I'm literally so freaking sick of it.  And so are my kids.  They walk in the door and the first thing I'm harping on is, put your stuff away, go clean your room.  It's just a never ending list of jobs spouting from my mouth because with five kids, I can't stop for even ten minutes or the whole house falls apart.

You know how sometimes the Heavens send you a little wake-up call to get you going in the right direction? Well that happened to me this week.  It came in the form of a flood.  What's weird is that not two weeks ago I was downstairs in my disaster of a basement and thought to myself. "Holy Buckets!  Can you imagine if we had a flood down here?  That would be SOOOOO bad because we have so much stuff piled on stuff down here."  And guess what?  Monday morning I go downstairs and our water softener had been leaking for a couple of days and half of my office was completely soaking wet.   So I put on my puddle boots and grabbed some garbage sacks and started chucking wet fabric, ribbon and flowers like a crazy person. 

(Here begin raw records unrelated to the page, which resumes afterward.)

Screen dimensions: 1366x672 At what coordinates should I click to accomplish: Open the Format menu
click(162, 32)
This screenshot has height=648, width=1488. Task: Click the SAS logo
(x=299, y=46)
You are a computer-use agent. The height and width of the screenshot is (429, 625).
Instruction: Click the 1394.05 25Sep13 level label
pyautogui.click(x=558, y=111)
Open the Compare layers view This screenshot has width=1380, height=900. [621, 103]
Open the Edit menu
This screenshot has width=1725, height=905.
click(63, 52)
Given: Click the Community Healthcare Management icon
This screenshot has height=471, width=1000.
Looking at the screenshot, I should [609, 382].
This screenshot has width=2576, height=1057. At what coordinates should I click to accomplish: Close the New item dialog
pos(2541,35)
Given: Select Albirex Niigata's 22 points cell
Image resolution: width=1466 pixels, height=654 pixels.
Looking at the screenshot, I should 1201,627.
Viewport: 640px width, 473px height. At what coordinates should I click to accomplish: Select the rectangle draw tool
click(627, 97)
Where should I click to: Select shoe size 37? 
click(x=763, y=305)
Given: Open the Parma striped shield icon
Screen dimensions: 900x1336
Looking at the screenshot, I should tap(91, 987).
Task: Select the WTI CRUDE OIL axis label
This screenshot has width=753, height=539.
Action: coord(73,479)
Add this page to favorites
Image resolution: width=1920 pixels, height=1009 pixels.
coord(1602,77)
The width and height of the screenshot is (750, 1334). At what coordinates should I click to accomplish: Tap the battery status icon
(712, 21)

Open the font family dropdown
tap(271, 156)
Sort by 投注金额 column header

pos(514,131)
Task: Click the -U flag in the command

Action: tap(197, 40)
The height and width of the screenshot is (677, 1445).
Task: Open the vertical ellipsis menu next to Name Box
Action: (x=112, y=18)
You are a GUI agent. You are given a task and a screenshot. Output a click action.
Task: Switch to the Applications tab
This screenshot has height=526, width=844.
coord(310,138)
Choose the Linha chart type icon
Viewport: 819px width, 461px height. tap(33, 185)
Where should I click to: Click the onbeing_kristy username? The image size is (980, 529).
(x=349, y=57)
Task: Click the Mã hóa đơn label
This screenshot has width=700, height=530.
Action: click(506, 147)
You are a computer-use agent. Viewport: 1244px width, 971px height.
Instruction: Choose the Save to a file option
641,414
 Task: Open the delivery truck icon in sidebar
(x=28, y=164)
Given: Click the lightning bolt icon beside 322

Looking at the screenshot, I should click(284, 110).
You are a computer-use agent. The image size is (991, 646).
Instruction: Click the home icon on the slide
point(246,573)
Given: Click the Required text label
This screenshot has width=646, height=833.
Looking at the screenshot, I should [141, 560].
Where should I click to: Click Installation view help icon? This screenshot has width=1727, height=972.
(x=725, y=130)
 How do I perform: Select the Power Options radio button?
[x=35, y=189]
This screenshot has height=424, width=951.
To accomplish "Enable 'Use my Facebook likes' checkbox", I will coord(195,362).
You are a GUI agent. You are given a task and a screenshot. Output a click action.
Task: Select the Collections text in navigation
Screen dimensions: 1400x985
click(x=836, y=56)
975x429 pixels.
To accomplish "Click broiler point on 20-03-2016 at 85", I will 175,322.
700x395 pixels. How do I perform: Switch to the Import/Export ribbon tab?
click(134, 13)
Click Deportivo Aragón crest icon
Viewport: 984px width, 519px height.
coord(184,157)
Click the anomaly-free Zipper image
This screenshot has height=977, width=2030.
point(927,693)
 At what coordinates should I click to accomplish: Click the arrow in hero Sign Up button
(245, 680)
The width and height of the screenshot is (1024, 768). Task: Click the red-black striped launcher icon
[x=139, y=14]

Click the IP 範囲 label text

The Lord knew I needed a kick in the pants and a kick start to my reduce the crap in my life plan.  I'm now on a mission to drastically reduce all the excess in my life.  I'll try to write more about my experience and how it changes my life (hopefully for the better).  Right now I'm in the midst of chaos.  I've gotten rid of a bunch of stuff but not enough.  I still am spending all of my time putting it all back over and over again.  I guess I'm still scared that once it's all gone, I'm going to go and buy it all again.

How do you keep up on your life?  Have you tried to simplify only to go right back to where you were before?